提示文 »
####

ここでは、アパレル業界の概要、業界を取り巻く環境(市場動向や課題)について解説します。

アパレル業界の定義・概要


アパレル業界とは、衣類の企画、製造、流通、販売を行う業界を指します。

アパレル産業は、繊維や資材のメーカーから素材を仕入れ、アパレルメーカーが既製服を製造し、流通業に製品を提供し、小売業が消費者に販売する、という流れが基本となります。

アパレルの流通過程を川上、川中、川下と分類した場合、主に川中と呼ばれるのが、アパレル業界です。

しかし、近年は、既製服を製造、販売するのはアパレルメーカーに限らず、小売業者や商社、製造業者などが参入するようになり、ビジネスモデルが多様化しています。

そのような背景があり、今では、川下である小売業者や販売員までがアパレル産業に含まれるようになりつつあります。

つまり、アパレル業界には、メーカーから服を仕入れ、販売する小売店や、服のデザイン企画から流通までを行う企業など、様々な業態が含まれます。

アパレル業界の特徴

契約形態や取引条件が多岐にわたる


ファッション小売業者がアパレルメーカーから商品を仕入れる際の契約形態としては、主に買取仕入れ、委託仕入れ、売上仕入れ(消化仕入れ)があります。

買取仕入れは、ファッション小売業者がアパレルメーカーから商品を買い取り、販売するという形態です。

商品が納入された時点で所有権が移転するため、一度買い取った商品は返品ができないという特徴があります。

委託仕入れとは、ファッション小売業者がアパレルメーカーとの販売委託契約に基づき、商品を店頭に一定期間置き、その商品が売れた場合に販売手数料をもらうという形態です。

この場合、売れ残り商品はアパレルメーカーに返品可能であるため、在庫リスクがないという特徴があります。

売上仕入れ(消化仕入れ)とは、アパレルメーカーからファッション小売業者に納入された商品のうち、店頭で顧客に売れた商品のみを仕入れたこととする仕入れ形態です。

####

アパレル業界の解説文をもとに、次の問いに答えてください。
1. アパレルの流通過程を川上、川中、川下に分けた場合、主に川中と呼ばれるのはどの業界ですか。
2. 買取仕入れでは、所有権はどの時点で移転しますか。
3. 委託仕入れでは、売れ残った商品をどうすることができますか。
ここからのデータは、アパレル業界の解説文とは別の資料です。

データ欄 »
####

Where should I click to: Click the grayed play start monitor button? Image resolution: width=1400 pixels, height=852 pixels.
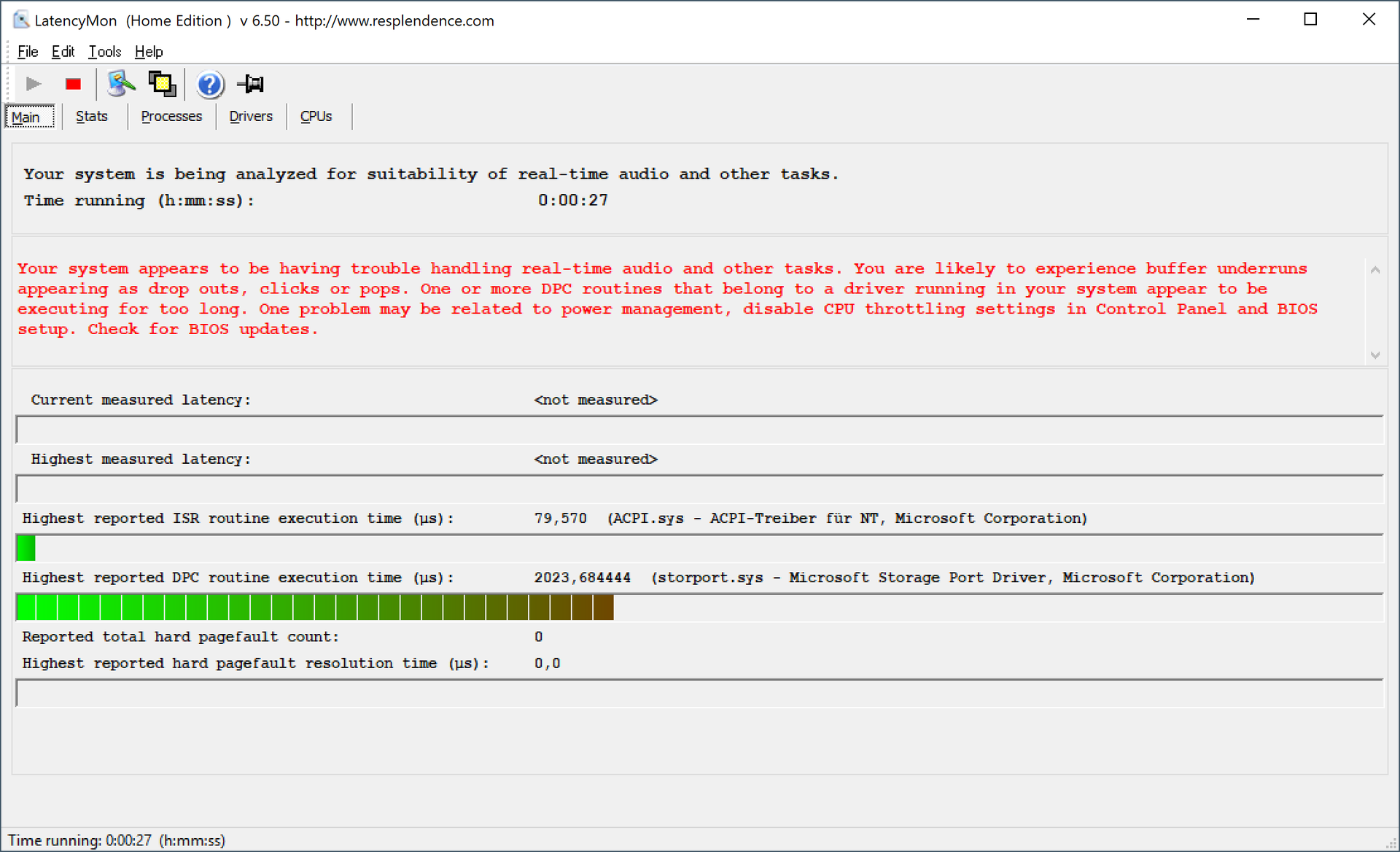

####

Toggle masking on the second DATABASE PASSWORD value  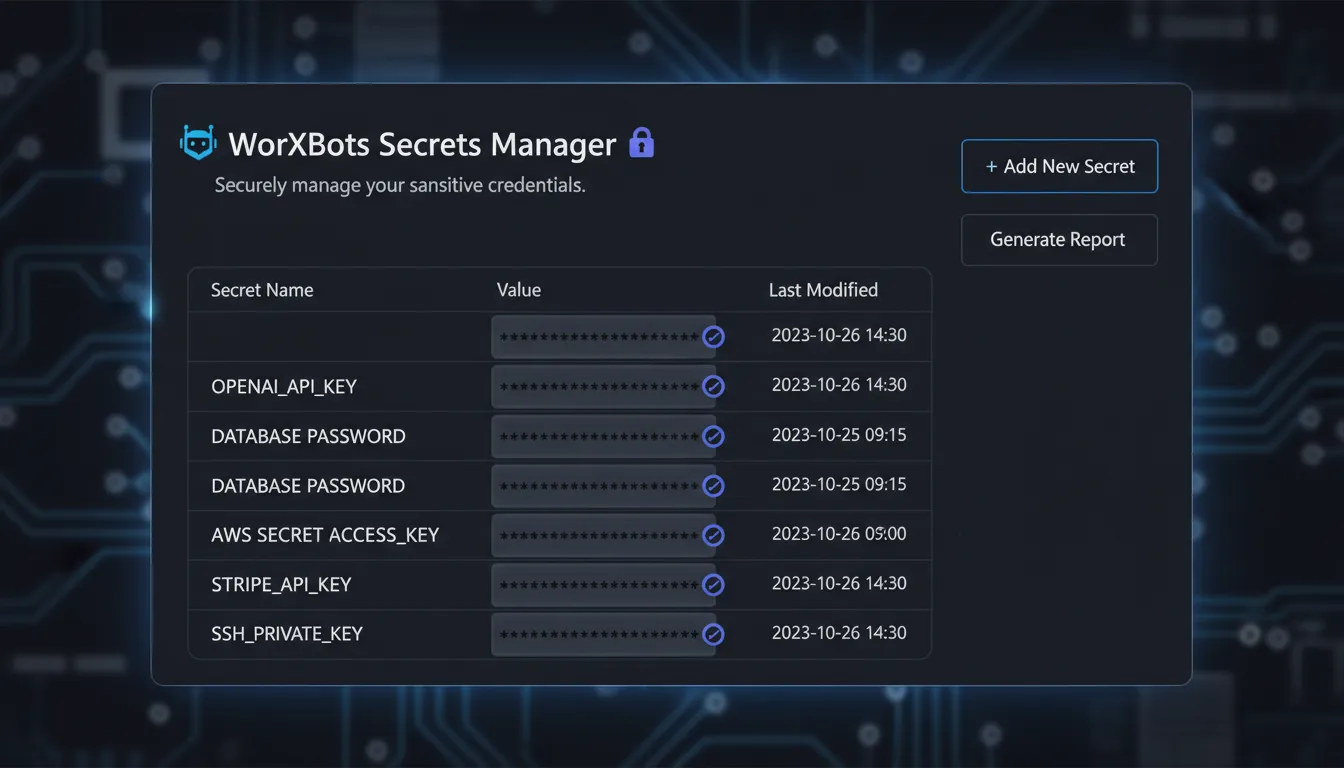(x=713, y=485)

####

解答 »
1. アパレル業界です。
2. 商品が納入された時点です。
3. アパレルメーカーに返品できます。